Dans les œuvres plus précisément, l’une d’entre elles sort du lot. L’œuvre la plus intéressante et marquante reste celle de Tatiana Wolska, Untitled de 2015 (section France), car cette imposante sculpture de plastique, comparée aux autres œuvres de l’exposition, se situe au milieu du chemin de la visite, elle nous oblige à la remarquer, à la distinguer par sa taille, sa position, mais aussi par sa couleur vive tirant sur le rouge. Cette masse à première vue faite d’accumulations de plastique est ici non pas dans le concept d’addition, mais de soustraction de la matière. En effet, l’artiste utilise un tube circulaire chauffant pour faire fondre le matériau et ainsi créer une répétition de motifs circulaires les uns à la suite des autres pour finir par égaliser la quantité de plein et de vide.

Tania Brassesco et Lazlo Passi Norberto, Under the Surface, 2014, ©PierreTarnawski

Tania Brassesco et Lazlo Passi Norberto, Under the Surface, 2014, ©PierreTarnawski

Christine Overvad Hansen, Stonemachine, 2011, ©PierreTarnawski

Christine Overvad Hansen, Stonemachine, 2011, ©PierreTarnawski

Néanmoins, durant ce « road trip » européen on remarque qu’il n’y a pas de sujet général.
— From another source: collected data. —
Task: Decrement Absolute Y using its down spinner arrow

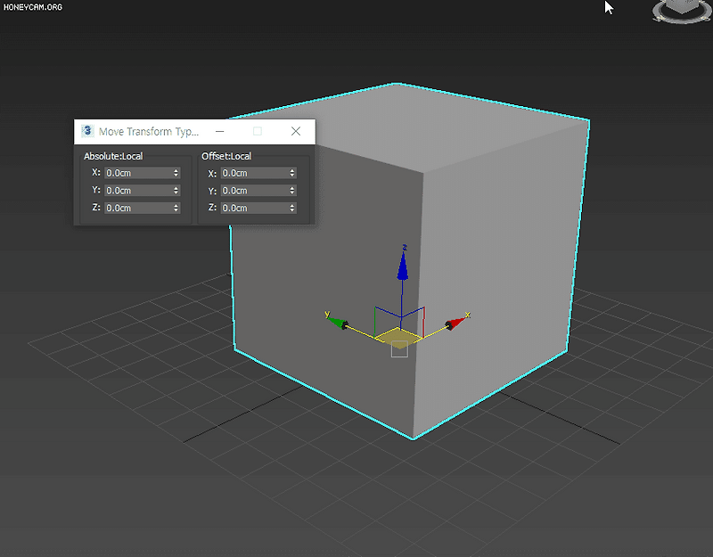Action: 176,193
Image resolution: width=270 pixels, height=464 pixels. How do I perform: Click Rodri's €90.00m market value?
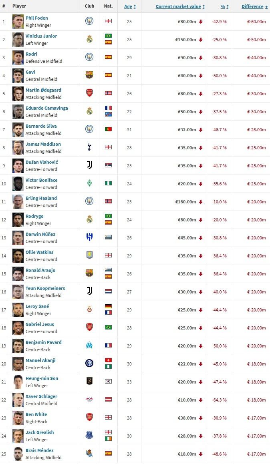pyautogui.click(x=187, y=58)
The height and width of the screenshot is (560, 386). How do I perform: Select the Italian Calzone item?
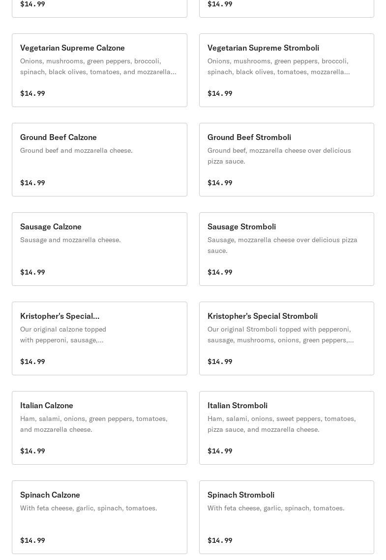coord(99,428)

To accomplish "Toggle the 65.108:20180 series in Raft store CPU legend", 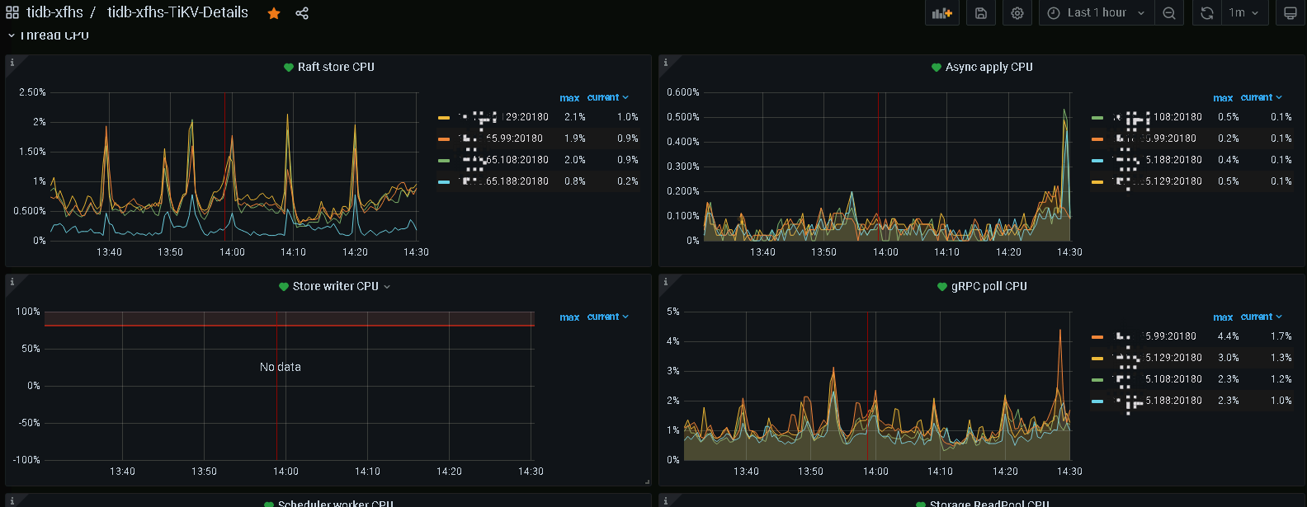I will click(x=517, y=160).
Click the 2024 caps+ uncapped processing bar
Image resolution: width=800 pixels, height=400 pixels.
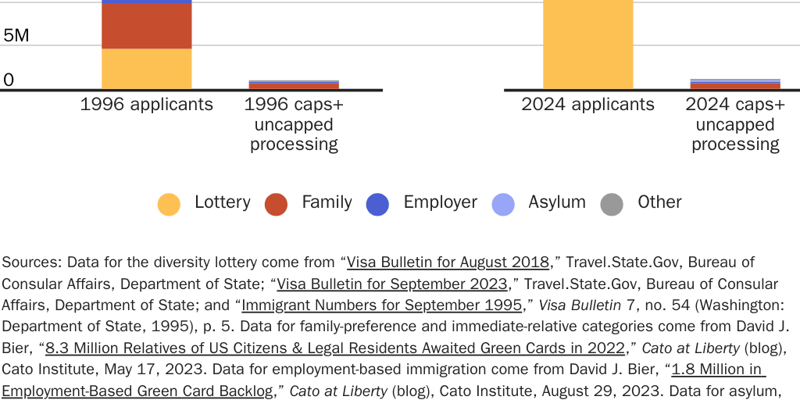pos(735,84)
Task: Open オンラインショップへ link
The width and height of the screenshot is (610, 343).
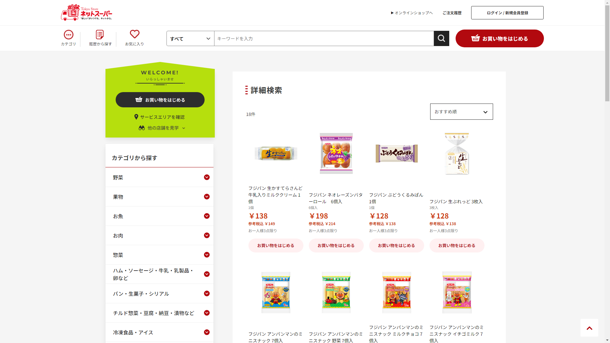Action: click(412, 13)
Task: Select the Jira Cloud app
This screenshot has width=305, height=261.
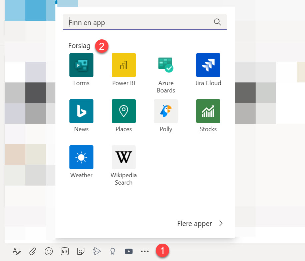Action: tap(208, 65)
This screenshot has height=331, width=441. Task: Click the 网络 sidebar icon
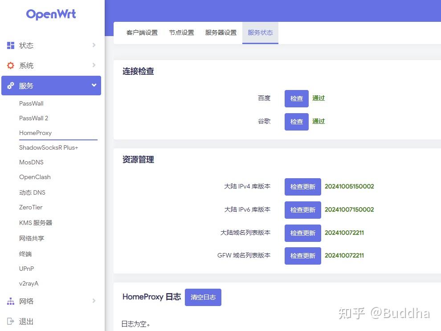click(10, 301)
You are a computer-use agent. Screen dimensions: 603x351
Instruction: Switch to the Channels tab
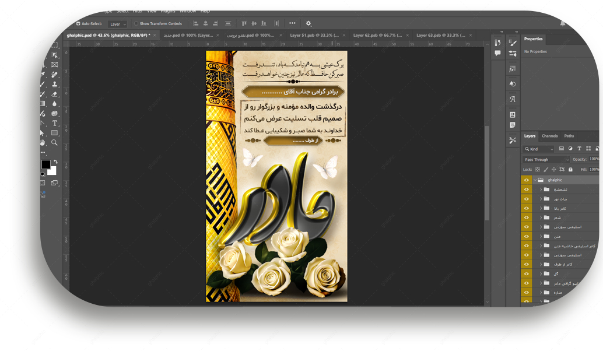tap(549, 136)
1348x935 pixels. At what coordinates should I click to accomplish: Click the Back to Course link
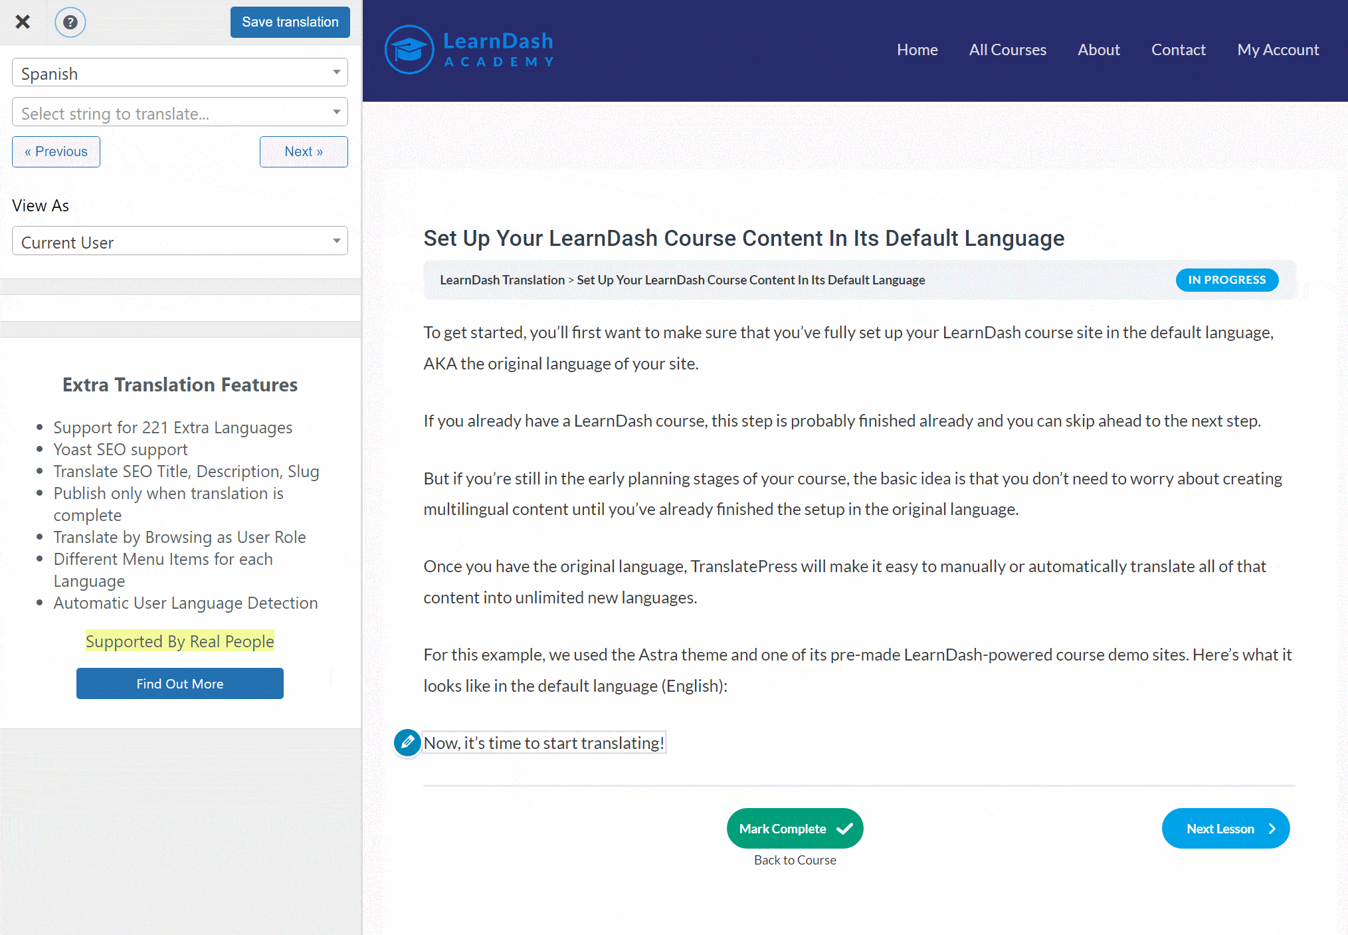tap(795, 859)
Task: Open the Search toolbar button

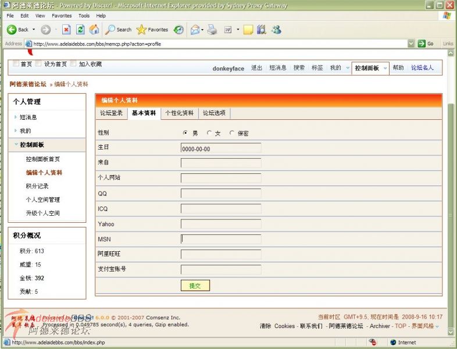Action: [119, 30]
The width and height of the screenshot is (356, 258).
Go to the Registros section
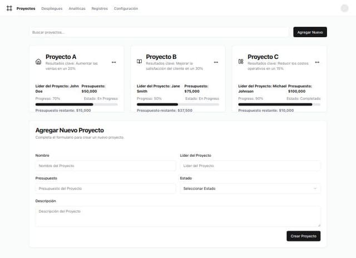click(100, 9)
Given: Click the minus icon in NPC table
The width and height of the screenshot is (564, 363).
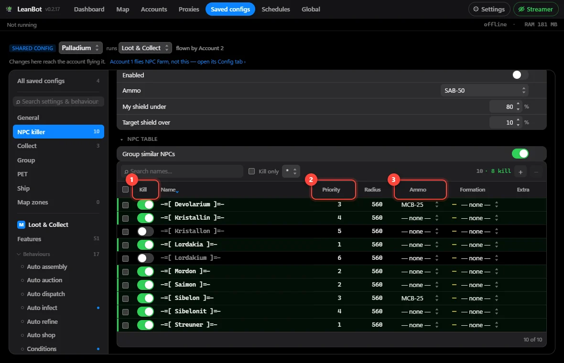Looking at the screenshot, I should [x=536, y=172].
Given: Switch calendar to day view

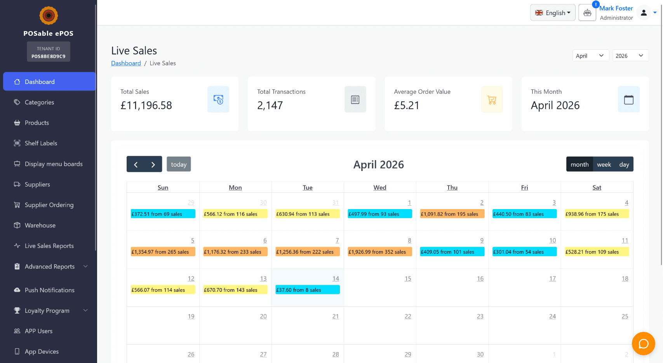Looking at the screenshot, I should pos(624,164).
La diversité artistique nous offre une multitude d’aspects et d’émotions : on peut percevoir une certaine solitude, une mélancolie à travers l’œuvre de Tania Brassesco et Lazlo Passi Norberto, Under the Surface (2014 – section Italie) qui est un tableau plutôt intriguant puisque l’on peut s’interroger sur le processus de création de l’œuvre : Est-ce une photographie authentique ou de la retouche par ordinateur ; ou encore dans la section Danemark, on remarque une certaine vitalité, une dynamique plus poussée tout aussi bien figurée avec des œuvres ne faisant que suggérer le mouvement, que littérale avec l’œuvre Stonemachine de Christine Overvad Hansen (2011), constituée d’un moteur qui fait descendre puis remonter une roche répétitivement, allégorie d’une industrialisation de l’homme sur la nature, c’est à dire de l’avancement technologique de l’homme et des ravages entraînés sur son environnement, représentant un réel dynamisme mécanique et temporel autour de l’œuvre.

Finalement, cette biennale qui partait sur une idée plutôt ingénieuse, au cœur de l’actualité d’aujourd’hui avec ce côté de voyage sans frontière dans une Europe en crise, ne réussit pas à réaliser son but premier, de faire connaître des artistes émergeant et de les amener vers une  notoriété supérieure au sein de ce milieu artistique.